You can’t claim to be a human rights protector and then insist that lives of innocent children can be brutally ended. To its shame, and the dismay of many of its supporters, Amnesty International is pouring its vast resources into a global campaign to demand that Ireland legalise abortion.
Amnesty Ireland want abortion-on-demand made legal, and they want the constitutional rights of unborn babies to be completely stripped away. This makes no sense. As human rights abuses go, dismembering children must be one of the worst infringements possible. And as innocent victims go, unborn babies who can’t even raise their own eyes to defend themselves must be the most helpless victims imaginable.

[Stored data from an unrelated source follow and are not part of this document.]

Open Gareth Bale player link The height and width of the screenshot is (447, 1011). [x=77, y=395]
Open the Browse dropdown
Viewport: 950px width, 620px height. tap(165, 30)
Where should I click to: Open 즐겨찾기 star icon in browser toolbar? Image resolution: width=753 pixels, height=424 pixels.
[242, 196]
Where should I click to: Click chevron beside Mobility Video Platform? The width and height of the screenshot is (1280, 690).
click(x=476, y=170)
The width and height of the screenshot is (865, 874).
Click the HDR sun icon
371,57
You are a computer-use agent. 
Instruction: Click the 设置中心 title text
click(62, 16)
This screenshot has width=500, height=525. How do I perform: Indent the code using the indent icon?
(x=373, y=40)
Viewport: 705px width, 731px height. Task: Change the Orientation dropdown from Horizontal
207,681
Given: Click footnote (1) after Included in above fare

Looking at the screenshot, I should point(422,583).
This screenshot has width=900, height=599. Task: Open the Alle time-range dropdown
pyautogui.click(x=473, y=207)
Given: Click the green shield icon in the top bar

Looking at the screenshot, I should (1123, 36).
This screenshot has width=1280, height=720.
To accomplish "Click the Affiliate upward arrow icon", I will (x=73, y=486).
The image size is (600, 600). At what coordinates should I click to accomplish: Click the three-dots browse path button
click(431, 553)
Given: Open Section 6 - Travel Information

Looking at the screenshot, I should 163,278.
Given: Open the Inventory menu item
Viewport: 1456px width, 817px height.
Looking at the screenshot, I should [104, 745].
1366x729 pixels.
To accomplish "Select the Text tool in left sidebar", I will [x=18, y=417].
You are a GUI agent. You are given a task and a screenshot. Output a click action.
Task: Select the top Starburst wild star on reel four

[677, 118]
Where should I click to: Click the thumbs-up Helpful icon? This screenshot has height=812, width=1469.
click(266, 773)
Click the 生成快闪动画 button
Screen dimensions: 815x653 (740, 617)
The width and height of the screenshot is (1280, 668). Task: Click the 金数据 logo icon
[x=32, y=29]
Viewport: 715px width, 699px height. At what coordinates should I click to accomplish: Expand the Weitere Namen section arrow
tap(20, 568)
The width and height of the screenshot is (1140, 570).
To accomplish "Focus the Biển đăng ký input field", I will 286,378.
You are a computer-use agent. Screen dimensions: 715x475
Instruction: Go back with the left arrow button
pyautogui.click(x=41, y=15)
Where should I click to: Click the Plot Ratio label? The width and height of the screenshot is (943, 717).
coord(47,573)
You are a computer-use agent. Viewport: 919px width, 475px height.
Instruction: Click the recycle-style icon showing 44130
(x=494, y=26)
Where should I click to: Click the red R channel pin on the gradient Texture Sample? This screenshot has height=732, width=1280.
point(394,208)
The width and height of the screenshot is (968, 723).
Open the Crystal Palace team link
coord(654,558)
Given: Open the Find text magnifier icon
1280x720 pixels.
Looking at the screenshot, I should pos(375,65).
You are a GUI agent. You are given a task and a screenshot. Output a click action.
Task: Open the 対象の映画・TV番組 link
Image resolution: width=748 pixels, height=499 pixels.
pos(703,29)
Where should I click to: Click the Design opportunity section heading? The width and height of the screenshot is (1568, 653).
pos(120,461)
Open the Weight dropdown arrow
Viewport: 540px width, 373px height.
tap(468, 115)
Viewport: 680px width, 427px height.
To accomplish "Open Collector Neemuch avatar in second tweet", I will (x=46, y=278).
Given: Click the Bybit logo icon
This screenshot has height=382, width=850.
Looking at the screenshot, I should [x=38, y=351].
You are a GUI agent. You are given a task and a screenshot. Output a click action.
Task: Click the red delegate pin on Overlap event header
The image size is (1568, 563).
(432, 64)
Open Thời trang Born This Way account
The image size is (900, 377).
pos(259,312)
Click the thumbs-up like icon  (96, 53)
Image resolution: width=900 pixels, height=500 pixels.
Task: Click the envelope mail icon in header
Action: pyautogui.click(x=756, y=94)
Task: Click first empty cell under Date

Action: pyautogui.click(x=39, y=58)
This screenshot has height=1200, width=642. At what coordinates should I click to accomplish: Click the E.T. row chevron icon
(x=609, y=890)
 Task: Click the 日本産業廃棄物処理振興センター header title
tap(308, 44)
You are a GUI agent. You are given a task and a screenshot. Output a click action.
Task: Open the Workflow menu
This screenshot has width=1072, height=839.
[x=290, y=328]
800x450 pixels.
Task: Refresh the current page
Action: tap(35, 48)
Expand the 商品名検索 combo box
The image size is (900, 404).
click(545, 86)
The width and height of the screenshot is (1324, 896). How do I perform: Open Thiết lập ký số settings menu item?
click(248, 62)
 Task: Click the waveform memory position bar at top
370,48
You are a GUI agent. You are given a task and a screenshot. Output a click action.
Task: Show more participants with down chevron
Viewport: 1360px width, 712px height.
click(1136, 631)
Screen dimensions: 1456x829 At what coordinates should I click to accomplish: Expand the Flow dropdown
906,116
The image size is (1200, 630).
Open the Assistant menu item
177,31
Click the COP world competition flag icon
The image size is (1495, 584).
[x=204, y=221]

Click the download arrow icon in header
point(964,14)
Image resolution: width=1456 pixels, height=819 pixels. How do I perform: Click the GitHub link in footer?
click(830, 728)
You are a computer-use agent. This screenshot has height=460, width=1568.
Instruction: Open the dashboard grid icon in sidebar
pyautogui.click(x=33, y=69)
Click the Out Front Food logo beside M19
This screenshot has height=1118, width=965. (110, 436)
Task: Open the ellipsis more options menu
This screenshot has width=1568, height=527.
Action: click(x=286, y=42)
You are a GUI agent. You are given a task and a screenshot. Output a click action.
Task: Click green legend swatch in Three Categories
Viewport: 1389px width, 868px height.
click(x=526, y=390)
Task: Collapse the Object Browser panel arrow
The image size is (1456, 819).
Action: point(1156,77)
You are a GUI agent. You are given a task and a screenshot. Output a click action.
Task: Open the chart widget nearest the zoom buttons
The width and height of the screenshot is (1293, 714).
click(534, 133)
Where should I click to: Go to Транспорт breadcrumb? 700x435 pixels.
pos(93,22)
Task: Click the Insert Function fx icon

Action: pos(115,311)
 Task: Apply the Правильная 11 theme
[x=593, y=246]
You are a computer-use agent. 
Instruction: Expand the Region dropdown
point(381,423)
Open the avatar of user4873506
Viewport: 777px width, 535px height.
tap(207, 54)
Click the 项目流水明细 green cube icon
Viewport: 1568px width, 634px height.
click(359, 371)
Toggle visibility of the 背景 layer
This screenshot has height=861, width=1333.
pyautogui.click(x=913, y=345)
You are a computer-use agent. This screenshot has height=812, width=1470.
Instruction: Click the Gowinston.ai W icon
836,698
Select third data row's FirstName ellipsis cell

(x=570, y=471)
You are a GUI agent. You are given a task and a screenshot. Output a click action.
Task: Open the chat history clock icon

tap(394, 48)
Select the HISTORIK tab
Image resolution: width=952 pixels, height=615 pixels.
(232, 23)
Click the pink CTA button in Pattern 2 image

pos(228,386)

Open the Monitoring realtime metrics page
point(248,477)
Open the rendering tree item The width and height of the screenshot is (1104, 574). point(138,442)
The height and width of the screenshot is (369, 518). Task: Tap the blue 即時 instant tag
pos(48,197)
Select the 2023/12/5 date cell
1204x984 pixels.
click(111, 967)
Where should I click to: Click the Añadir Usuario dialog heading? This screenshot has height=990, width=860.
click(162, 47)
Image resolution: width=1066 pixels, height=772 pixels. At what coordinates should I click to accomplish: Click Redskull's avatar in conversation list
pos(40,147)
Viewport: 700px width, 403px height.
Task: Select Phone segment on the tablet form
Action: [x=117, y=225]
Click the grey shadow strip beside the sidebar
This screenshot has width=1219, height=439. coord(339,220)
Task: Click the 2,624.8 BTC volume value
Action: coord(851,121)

As many former Amnesty supporters tweeted this week #AbortionIsTorture. There are many, many human rights abuses taking place right now across the world; people are being tortured, imprisoned and killed. Even as this is happening, Amnesty is putting its global network and financial resources to use to push for abortion.
Instead of seeking to have the medieval and brutal practice of abortion outlawed, they want it made more widely available.
The organisation’s well-paid executives came to Dublin this week for the slick launch of a huge advertising campaign demanding that international pressure be placed on Ireland and El Salvador because those countries have laws that protect both mother and unborn baby.
To support their call for the right to kill unborn children, Amnesty claim that they are seeking to protect women’s rights. But, they have refused to comment on the news that three abortion clinic workers in London have been charged with manslaughterfollowing the death of a woman from Ireland after an abortion in a Marie Stopes clinic.
They have made no criticism of the British abortion industry’s support for gendercide. And they have falsely claimed that Ireland’s constitutional protection of unborn children places the lives of women in danger, when Ireland’s maternal mortality rate is amongst the best in the world.
The Amnesty report makes the preposterous claim that Ireland’s ban on abortion forces women who have miscarried to carry their dead babies in the womb for months. Clearly the authors of the report didn’t spend much time on fact checking. The official guidelines in relation to managing miscarriage in Ireland clearly show that our laws in no way interfere with the ability of Irish doctors to adhere to best international standards when treating a woman suffering a miscarriage.
Amnesty’s report did not interview one women who regrets her abortion, and ignored the 90% of women in Ireland who do not choose abortion when their baby has a life-limiting condition such as anencephaly.
Women’s voices are only included, it seems, if they suit Amnesty’s abortion narrative.
When pregnancy becomes a crisis, we must offer women more than the violence of abortion. It is a travesty that Amnesty has turned its back on finding progressive and compassionate solutions to a women in difficulties.
Most people support Amnesty because they are inspired by the simple but powerful idea its founder, Peter Berenson, had, namely to engage ordinary people to write letters in support of prisoners and others enduring human rights abuses. (It’s worth noting that Peter Berenson and Sean Mc Bride, who founded Amnesty Ireland, were pro-life.).
But this week, on social media, and in letters, phone calls and emails, we heard from growing numbers of people who said they will never support Amnesty again. “As long as they are campaigning for abortion, they will never get another cent from me,” one student wrote. “What about amnesty for unborn babies? “
We need to expose Amnesty’s new role as abortion campaigners. We must bring public attention to the fact that an organisation that was once famed for protecting rights is now supporting the dreadful abuse of human rights that is abortion.
Every pro-life person must withdraw funding from Amnesty: because, since Amnesty has abandoned the protection of human life, we must now abandon Amnesty.
Because the right to life is a fundamental human right. And no amount of slick campaigning from Amnesty can change that fact.